Vermieter muss Baugenehmigung zwecks Nutzungsänderung dem Mieter vorlegen
Wenn ein Vermieter sich gegenüber einem Mieter verpflichtet, eine Baugenehmigung für eine Nutzungsänderung zu beschaffen, muss er diese dem Mieter vorlegen. Dies stellte das Oberlandesgericht Brandenburg im Juni 2023 per Beschluss klar.
In dem zwischen dem Mieter und dem Vermieter geschlossenen Mietvertrag war die Nutzung der Mieträume zum Betrieb einer Arztpraxis für konservative Kardiologie und gleichgelagerte Therapieformen vereinbart.
Für das 1. Obergeschoss existierte zum Zeitpunkt des Abschlusses des Mietvertrages noch keine Genehmigung für die Nutzung als ärztliche Praxisräume. In § 2.2. des Mietvertrages hatte sich der Vermieter deshalb verpflichtet „die Nutzbarkeit des 1. Obergeschosses zum vereinbarten Mietzweck bis zum 31. Dezember 2020 zu gewährleisten“.
Da zunächst nur die Nutzung der Flächen im Erdgeschoss genehmigt worden war, hatte der Mieter den Vermieter nach Ablauf der vereinbarten Frist auf Vorlage bzw. Herausgabe einer Kopie der erforderlichen Baugenehmigung, hilfsweise auf Erwirkung einer solchen verklagt.
Der Vermieter war der Ansicht, dass der Mieter kein schützenswertes Interesse habe, da er Gewährleistungsrechte wegen einer fehlenden Baugenehmigung ohnehin nur geltend machen könne, wenn er in seinem vertragsgemäßen Gebrauch tatsächlich eingeschränkt wäre. Dies wäre erst dann der Fall, wenn die zuständige Behörde die Nutzung endgültig untersagt hätte.
Der Mieter jedoch war der Ansicht, dass sich eine Verpflichtung des Vermieters aus dem Mietvertrag ergebe. Er dürfe als Mieter die Nutzung des ersten Obergeschosses als Praxis ohne Vorliegen einer Genehmigung gar nicht aufnehmen, da er sonst eine Nutzungsuntersagung riskiere. Schon deshalb habe er ein berechtigtes Interesse an einem Nachweis darüber, dass die Genehmigung auch tatsächlich vorliegt.
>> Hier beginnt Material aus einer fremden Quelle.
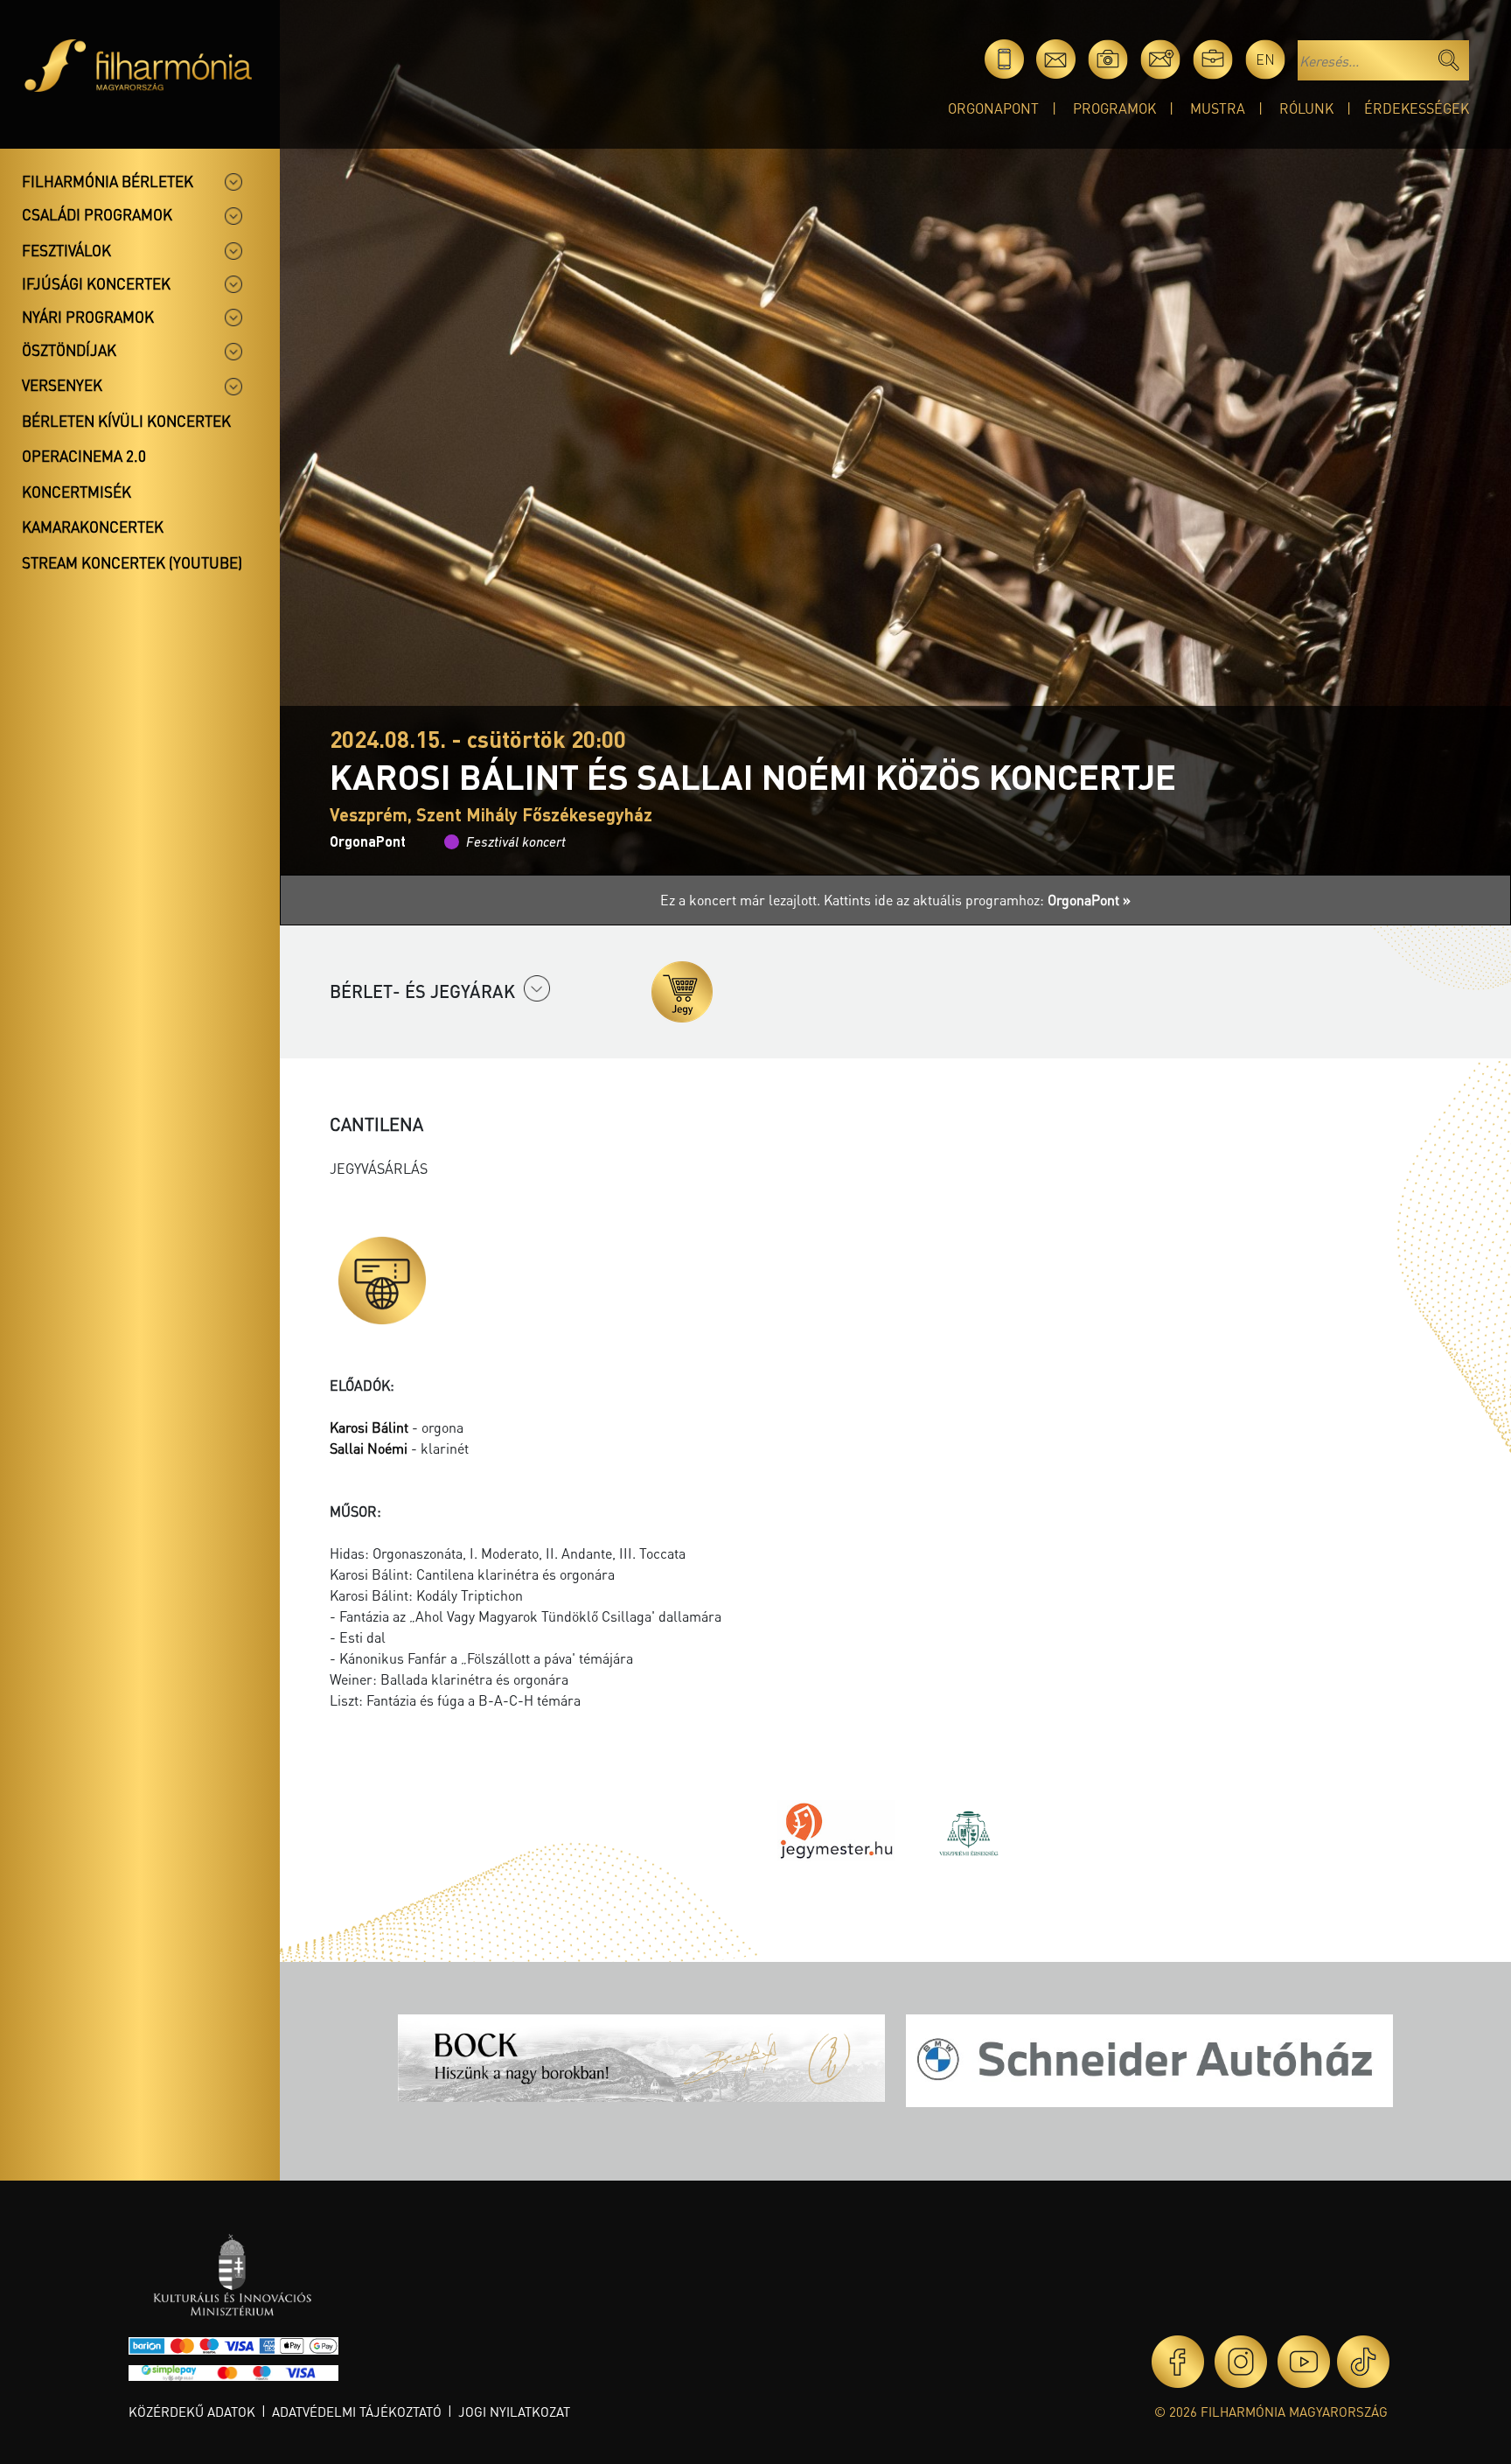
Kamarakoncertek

Das OLG Brandenburg stellte klar, dass die Rechtsprechung auf Basis des § 242 BGB im Einzelfall Auskunftsansprüche gewährt, wenn ein Vermieter in der Lage ist, die verlangte Auskunft ohne weiteres zu erteilen.
Jede Vertragspartei ist nach Treu und Glauben verpflichtet, Vertragspartner über ihr bekannte Umstände aufzuklären, die für das Zustandekommen eines Vertrages, seine ordnungsgemäße Durchführung oder für die Erreichung des Vertragszwecks von entscheidender Bedeutung sind.
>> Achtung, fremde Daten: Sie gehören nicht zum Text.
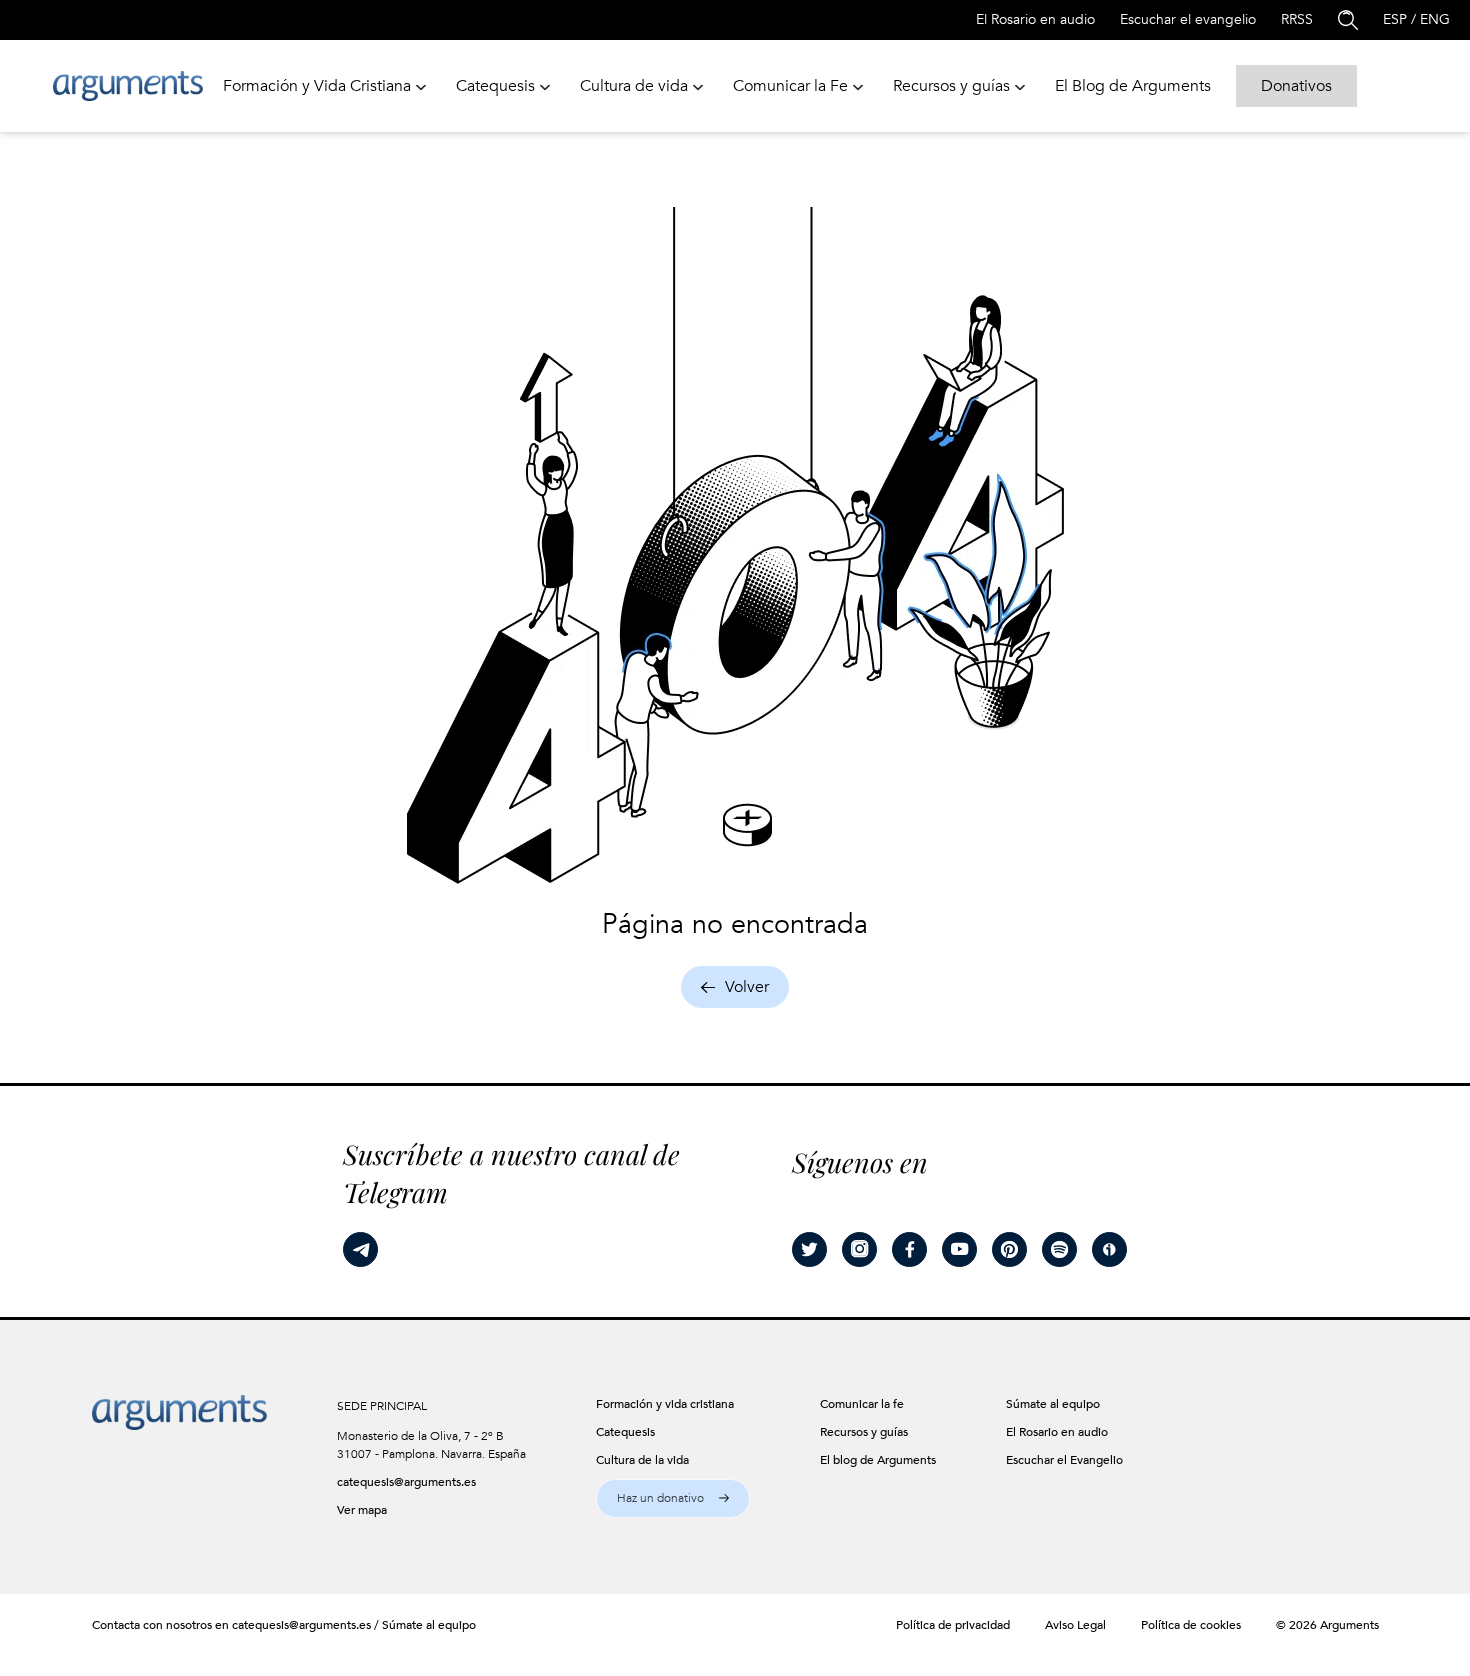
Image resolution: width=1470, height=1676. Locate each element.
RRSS (1297, 19)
Der Vermieter war somit aus Treu und Glauben verpflichtet, die Baugenehmigung vorzulegen und damit nachzuweisen, dass die Nutzungsänderung genehmigt worden ist. Im Mietvertrag hat sich der Vermieter ausdrücklich zur Beschaffung der Genehmigung binnen einer bestimmten Frist verpflichtet.
Eine bauliche Anlage darf auch grundsätzlich erst nach Anzeige einer beabsichtigen Aufnahme der Nutzung entsprechend genutzt werden. Ansonsten ist es eine Ordnungswidrigkeit, eine bauliche Anlage ohne die erforderliche Genehmigung zu nutzen. Für den Mieter war es nach Ablauf der vereinbarten Frist deshalb von entscheidender Bedeutung, Kenntnis darüber zu erlangen, in welchem Umfang eine Genehmigung für die Nutzung der Räume als Praxis erteilt wurde.
Gewissheit darüber, ob der Vermieter tatsächlich seine Verpflichtung eingehalten hatte, konnte der Mieter nur durch Einsicht in die Genehmigung erlangen. Es war dem Vermieter auch zumutbar, diese vorzulegen (OLG Brandenburg, Beschluss v. 12.06.23, Az. 3 W 23/23).